» The exercise
Rewrite the records starting at the line that contains "Toggle the green saved checkmark on Spotify" and ending at the line that contains "will [x=378, y=29].", with "checkmark" changed to "tick mark" and everything else left as it is.

» Given records
— START —

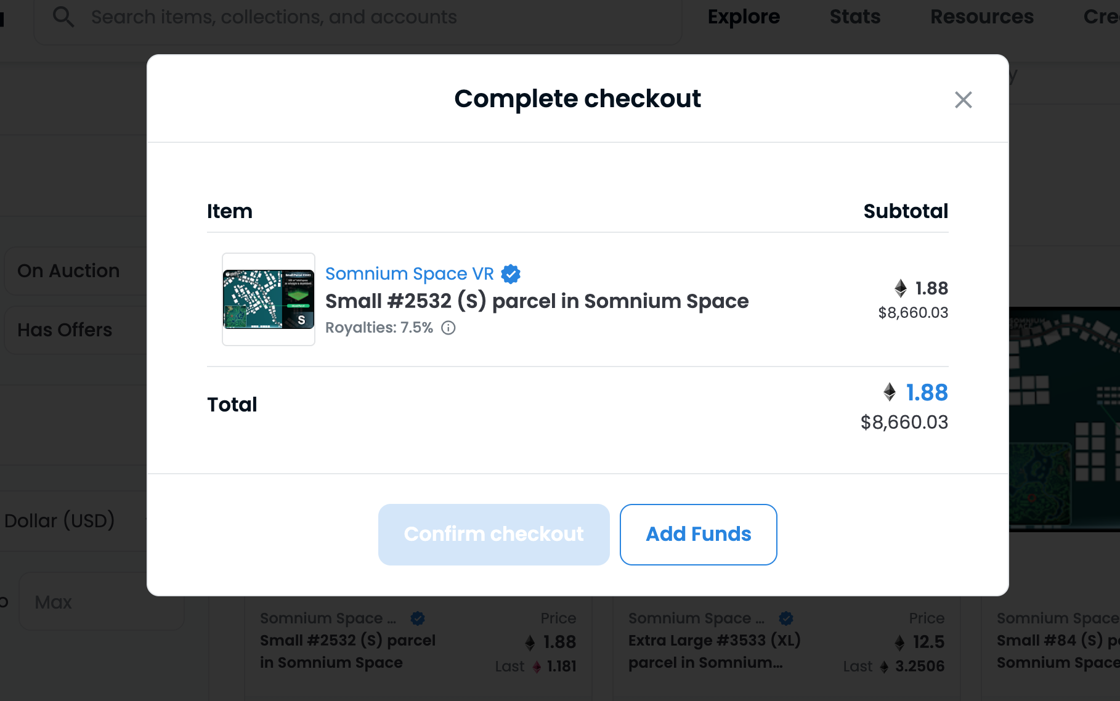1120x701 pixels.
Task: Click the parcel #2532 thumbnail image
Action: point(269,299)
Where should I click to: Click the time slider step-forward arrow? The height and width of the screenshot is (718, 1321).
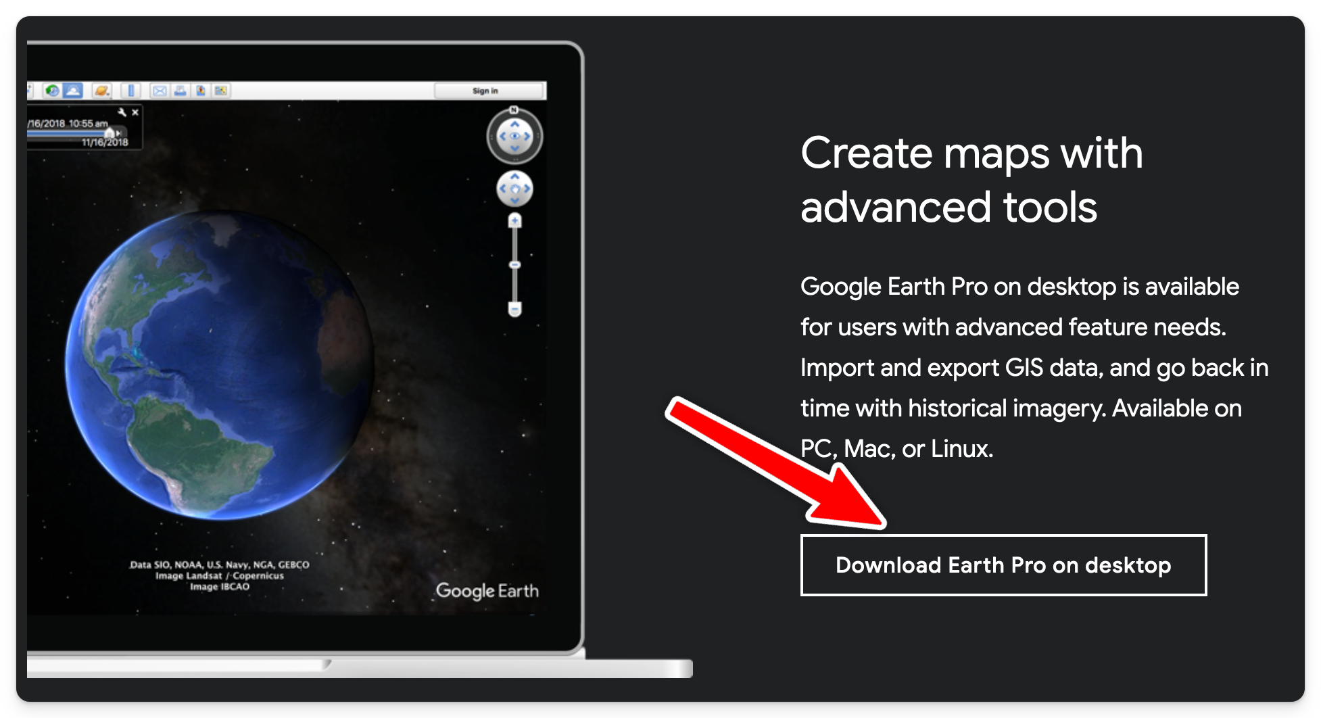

— END —
— START —

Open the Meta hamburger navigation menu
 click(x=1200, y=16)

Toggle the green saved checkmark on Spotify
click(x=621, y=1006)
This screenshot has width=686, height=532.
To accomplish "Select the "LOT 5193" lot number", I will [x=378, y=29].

— END —
— START —

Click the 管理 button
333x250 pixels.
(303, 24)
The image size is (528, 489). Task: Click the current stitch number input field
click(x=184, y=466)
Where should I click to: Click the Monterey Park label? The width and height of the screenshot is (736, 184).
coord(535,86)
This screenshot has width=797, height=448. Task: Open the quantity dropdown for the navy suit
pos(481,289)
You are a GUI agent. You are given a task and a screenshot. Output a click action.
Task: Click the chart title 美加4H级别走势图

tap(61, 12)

— END —

» Task result
Toggle the green saved tick mark on Spotify
click(x=621, y=1006)
This screenshot has width=686, height=532.
To accomplish "Select the "LOT 5193" lot number", I will [x=378, y=29].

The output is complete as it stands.